Provided text |
Vests and crop tops are available to buy through the website and if collection from Summit is a problem then let Lucy know and she’ll bring them to the track on a Tuesday or Thursday or arrange for them to be there on Mondays 
Just email

Vests £16
Crops £20
April Shakespeare Race.

54 members competed in Wednesday’s Shakespeare Race which was won by Alex Adams, with a 2 minute cushion between him and the 2nd placed runner Matt Burdus-Cook.

Kate Wright was 1st female, 38 seconds ahead of Maisie-Joy Spriggs.

Good to see father and son Tim and Fin Hutchinson both finishing in the top 10

For the results please follow the link below

Dan Southam – Leader of the pack!
Drew Sambridge
Photo courtesy AWOL Photography.
Manchester and Paris Marathons

Report – Seth Turner.

Stratford runners were out in force last weekend at the popular and well supported Manchester Marathon, known for its fast course and friendly atmosphere.

Conditions on the day were very good, albeit a little on the chilly side at the start and no less than 6 club members were present on the start line along with 24,000 other racers.

Record extracts |
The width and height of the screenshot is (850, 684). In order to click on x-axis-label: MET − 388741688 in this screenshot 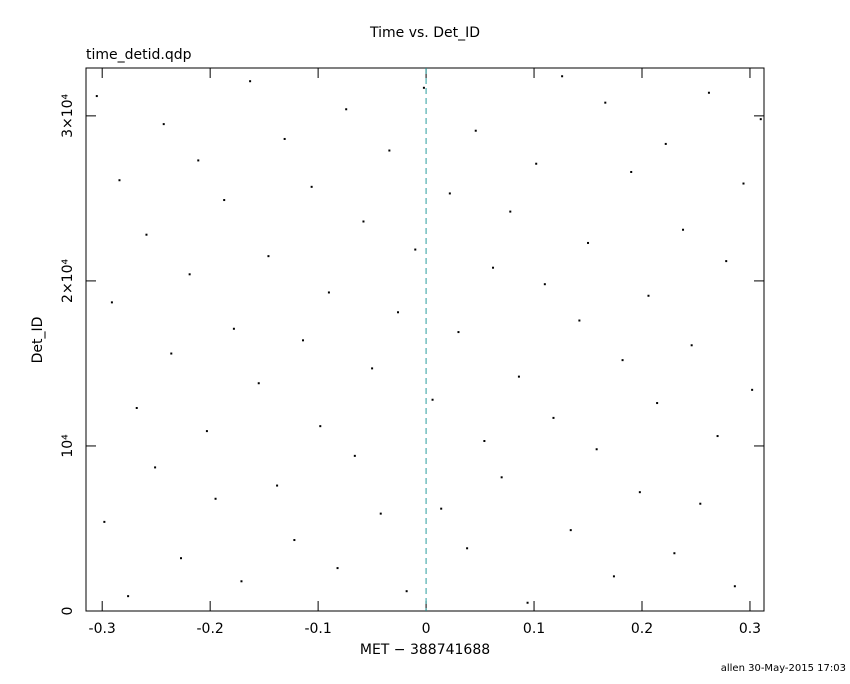, I will do `click(425, 650)`.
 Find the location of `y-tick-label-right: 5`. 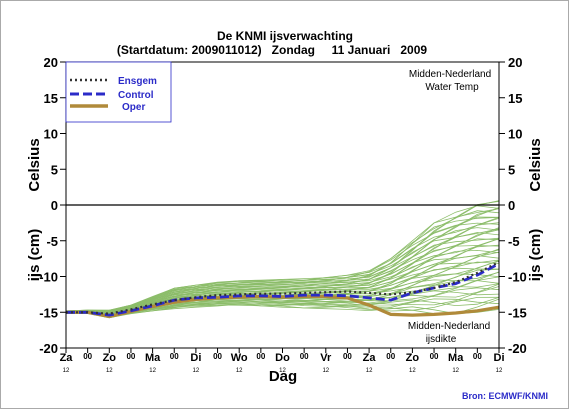

y-tick-label-right: 5 is located at coordinates (512, 170).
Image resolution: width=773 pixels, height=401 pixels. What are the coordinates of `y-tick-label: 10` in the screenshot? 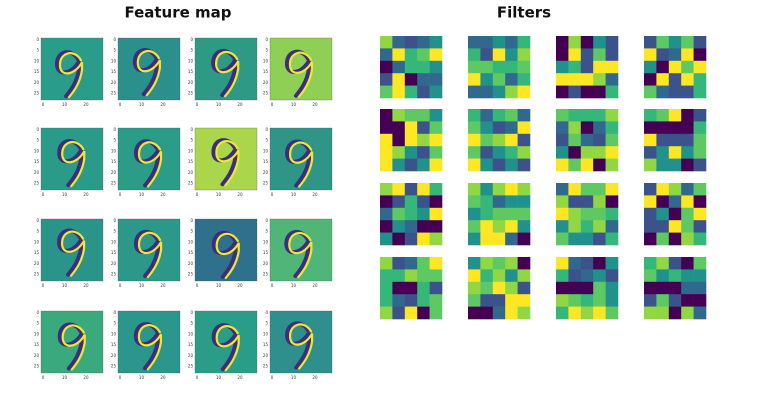 It's located at (37, 334).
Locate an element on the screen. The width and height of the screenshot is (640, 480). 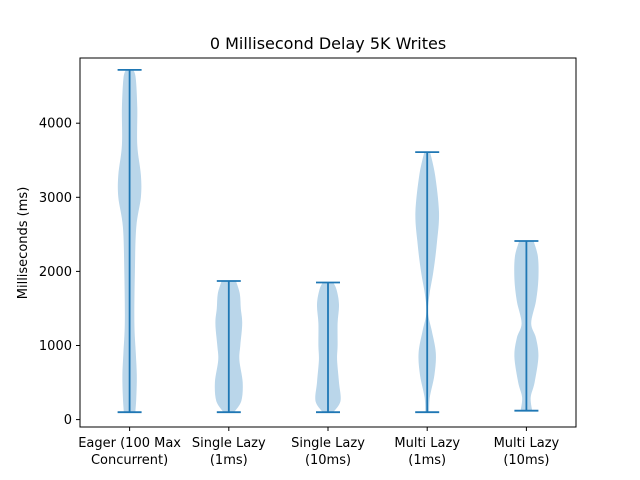
y-axis: 0 1000 2000 3000 4000 is located at coordinates (60, 272).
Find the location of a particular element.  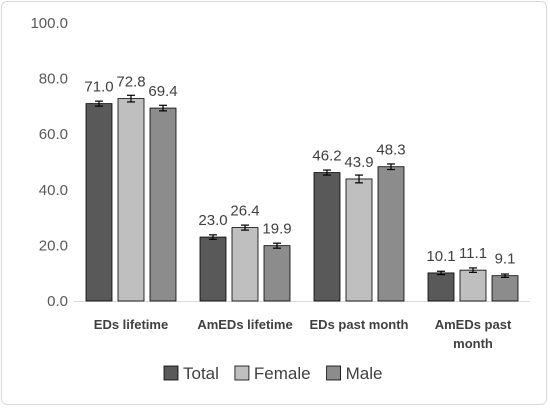

y-tick-label: 0.0 is located at coordinates (58, 302).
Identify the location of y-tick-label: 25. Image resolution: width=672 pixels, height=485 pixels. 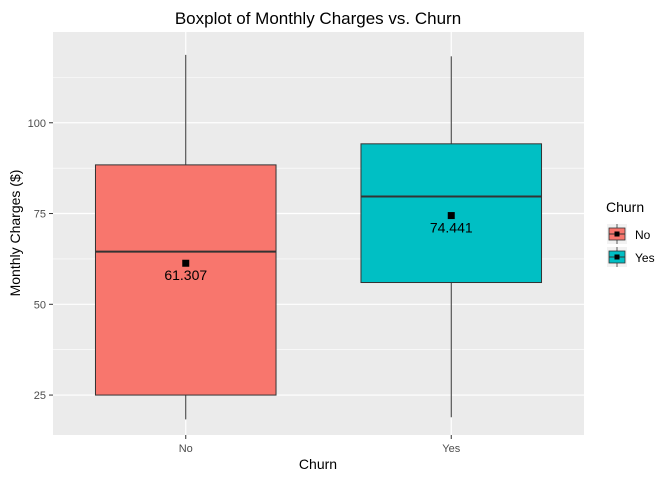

Exercises to complete |
1 - List every runner named in the running club news between the heading "April Shakespeare Race." and the line "For the results please follow the link below".
2 - Extend the running club news from its last sentence, carrying on the Manchester Marathon report.
The records have no connection to the running club news.

Answers for each item |
1 - Alex Adams, Matt Burdus-Cook, Kate Wright, Maisie-Joy Spriggs, Tim Hutchinson, Fin Hutchinson

2 -
Though he felt the route was not quite as flat as advertised first home for SAC was speedy new member Dan Southam in a superb time of 2.44.06 clearly showing his talent and that he is one to watch going forward.

Next to finish were club training mates Drew Sambridge and Adam Evans both digging deep to record well-earned personal best’s and finish under the mythical 3 hour mark in 2.56.48 and 2.59.17 respectivly.

Adam has shown his class in recent months with ever improving race times and even with illness interrupting the last few weeks of his training he showed real determination to achieve his goal on the day, setting him up well to start training for his next challenge in the UTMB (Ultra Trail Mont Blanc) in the Summer.

Adam’s comments after the race were “I’m not sure where to start with this write up. The last 3 years I’ve been working quite hard at my running. I had this crazy goal of running a sub 3 marathon. I knew I had work ethic to get me there, but mentally you always have doubts you’ll ever achieve it.

On Sunday, it all finally came together and I finished the Manchester Marathon in 2:59:17. To make it even better a few of my fellow club mates also ran Sub 3 on the same day (Seth, Drew).

It makes me extremely proud to know that after all these years we’ve finally achieved this goal. We’ve worked so hard to get here and hopefully we can smash some more goals together.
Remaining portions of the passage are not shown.